Yes yes, that's not insightful or anything, but beyond the mere challenge of getting a discernible image down on film, there's the challenge of taking a well-composed or interesting picture.

What the hell is this, then? I'm not the Pope of Photography, but I do know a couple things about composition and stuff. Here's a boy behind a screen door, placed dead center in the frame. Kind of makes you cry, right? There must have been a huge pile of photos to choose from. Why this one? It must be artistically important for some reason. Graflex was a camera company, after all. You'd think they would know their shinola about nice picture. Let's just trust that this is a prize-winning picture, or at least prize-worthy, and try to figure out why...

-One in a series of photographs of superchildren by Arnold Pearson. Here, Lightning Rodney is photographed inside his Faraday cage, the only safe way he can interact with his family. Poor Lightning Rodney. So lonely, So positively charged.

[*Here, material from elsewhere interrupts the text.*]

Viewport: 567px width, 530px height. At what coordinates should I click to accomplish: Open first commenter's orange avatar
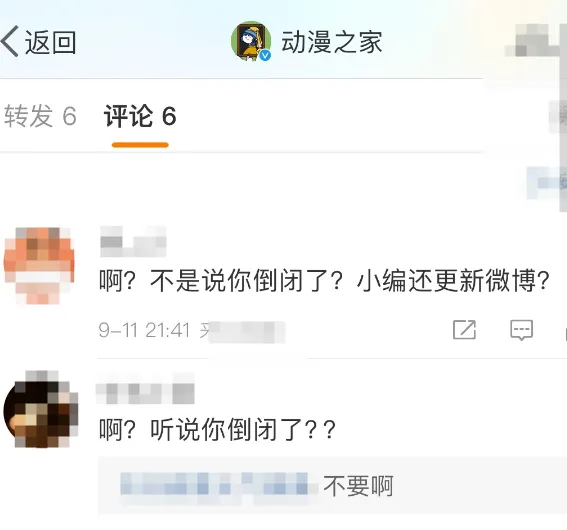[39, 265]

-The boy has hidden behind the door, hoping to surprise his mother when she comes in carrying the groceries, including a carton of Faberge' eggs. The photo is significant because it captures the adorable stupidity of childhood: The boy doesn't realize that the eggs represent not only a significant achievement in the jeweler's art but also the  investment of his parents' life savings. His little joke may result in the ruination of the carton of eggs, and his family's future. Also, he's hiding behind a screen door.

-The picture portrays mankind's necessary ties to nature, despite all our pretensions of sophistication. The boy has finished doing his business out in the yard and is ready to come back in and finish writing his sonnet "My Mother, My Apoplexy".


Jim Dillon said...

Maybe this is a prize-winning piece of photojournalism. Wasn't the Speed Graphic a news photographer's camera? The horrific story was so fresh in everyone's minds in 1948 that no caption was necessary.

Those fingers aren't the boy's.

PhilAreGo@gmail.com said...

I looked up the Speed Graphic camera (which I hadn't heard of). It's definitely the press photographer's camera. The thing was effin huge.

Damn your quality joke. I've been scooped again by a commenter. I must be off my game. You win this time, Dillon, but this is far from over. You haven't seen the last of me.


Anonymous said...

May I add that a Graflex 3 Cell Flashgun was used as part of Luke's actual lightsabre prop in the original Star Wars "A New Hope".


I am willing to bet you knew that already.